■ The task
Please rewrite the items as a numbered list, beginning at the line that contains "At what (x,y)" and stopping after the line that contains "What do you see at coordinates (85, 174)". Leave out any blank lines.

* start Material provided *

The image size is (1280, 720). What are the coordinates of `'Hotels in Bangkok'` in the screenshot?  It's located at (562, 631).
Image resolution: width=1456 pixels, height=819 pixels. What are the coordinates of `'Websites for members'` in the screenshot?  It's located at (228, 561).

* end Material provided *
* start Material provided *

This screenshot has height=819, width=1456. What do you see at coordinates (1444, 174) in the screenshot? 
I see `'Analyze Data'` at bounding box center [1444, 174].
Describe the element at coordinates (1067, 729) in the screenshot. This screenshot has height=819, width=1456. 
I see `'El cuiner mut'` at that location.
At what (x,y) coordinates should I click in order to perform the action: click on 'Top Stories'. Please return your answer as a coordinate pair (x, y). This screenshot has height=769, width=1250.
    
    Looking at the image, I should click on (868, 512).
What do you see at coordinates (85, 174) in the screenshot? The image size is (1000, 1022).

* end Material provided *

■ Final result
1. At what (x,y) coordinates should I click in order to perform the action: click on 'Top Stories'. Please return your answer as a coordinate pair (x, y). This screenshot has height=769, width=1250.
2.     Looking at the image, I should click on (868, 512).
3. What do you see at coordinates (85, 174) in the screenshot? The image size is (1000, 1022).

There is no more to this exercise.